Elevation gain and loss can seem very straightforward. But a lot of consideration went into giving you the most accurate idea of how much ascent and descent you would make on each hike in this hiking guide.

One of the things you'll notice in the hiking guide is that at the start of every hike and in the appendix at the back of the book I list the elevation gain of each hike. This is the amount of climbing you'll make during the length of a hike. Most guidebooks simply subtract the starting elevation from the destination elevation to determine the amount of elevation gain to expect. In theory this works but most hikes are more complex than this approach takes into account.

Many hikes have up and downs before you reach your destination and some hikes in Rocky Mountain National Park reach their highest point before you arrive at your destination. In the above graph we see the elevation profile graph for the hike to Mirror Lake. You'll notice that you begin the hike by descending down to the lowest point before you really begin the climb.

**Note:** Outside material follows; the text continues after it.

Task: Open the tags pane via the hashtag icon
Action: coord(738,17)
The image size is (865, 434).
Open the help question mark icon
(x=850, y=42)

Then, even on your way up you have a number of ups and downs before you eventually reach Mirror Lake.

In this hiking guide I've taken these ups and downs into account when calculating the total elevation gain. After studying many different hikes, I realized that I had to find the right balance. If I counted every little up and down it added a crazy amount of elevation gain to each hike, most of which would not even be noticed by the average hiker. If I didn't add enough, we wouldn't have any better reading than using the first approach. So, in the end I decided to only count hills that rose or dropped 25 feet in elevation or more. This helped to smooth out the data and give us a more meaningful elevation gain figure.

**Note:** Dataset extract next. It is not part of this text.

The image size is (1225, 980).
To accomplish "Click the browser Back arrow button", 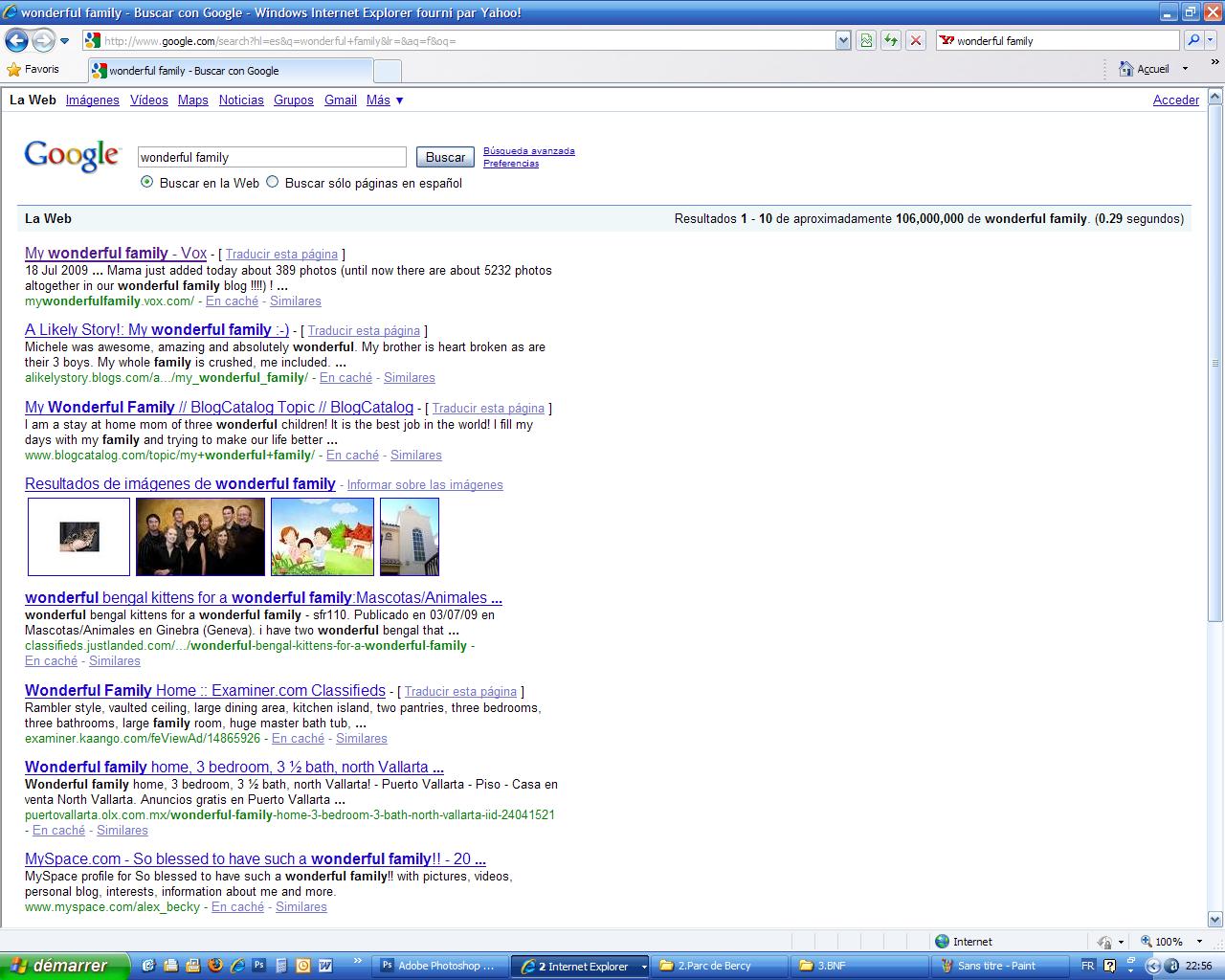I will coord(16,40).
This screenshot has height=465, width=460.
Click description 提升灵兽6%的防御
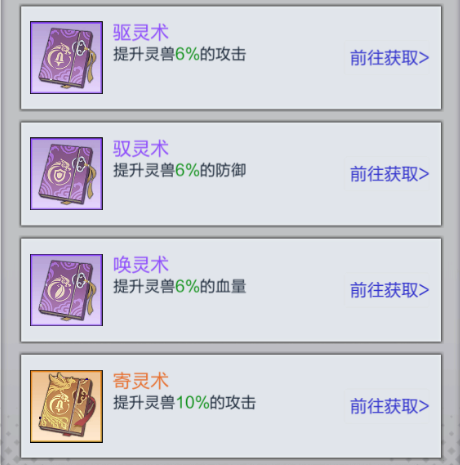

While calculating the elevation for each hike I realized that when you make a descent on the way to your destination you have to regain that elevation in the next climb and so the descent actually becomes an additional gain on your way to the destination. Also, on the return journey each of those descents you experienced becomes an additional climb on the way back. So I carefully calculated each hike both for the elevation gained and lost on the way to the destination and for the return journey to come up with my elevation gain figures.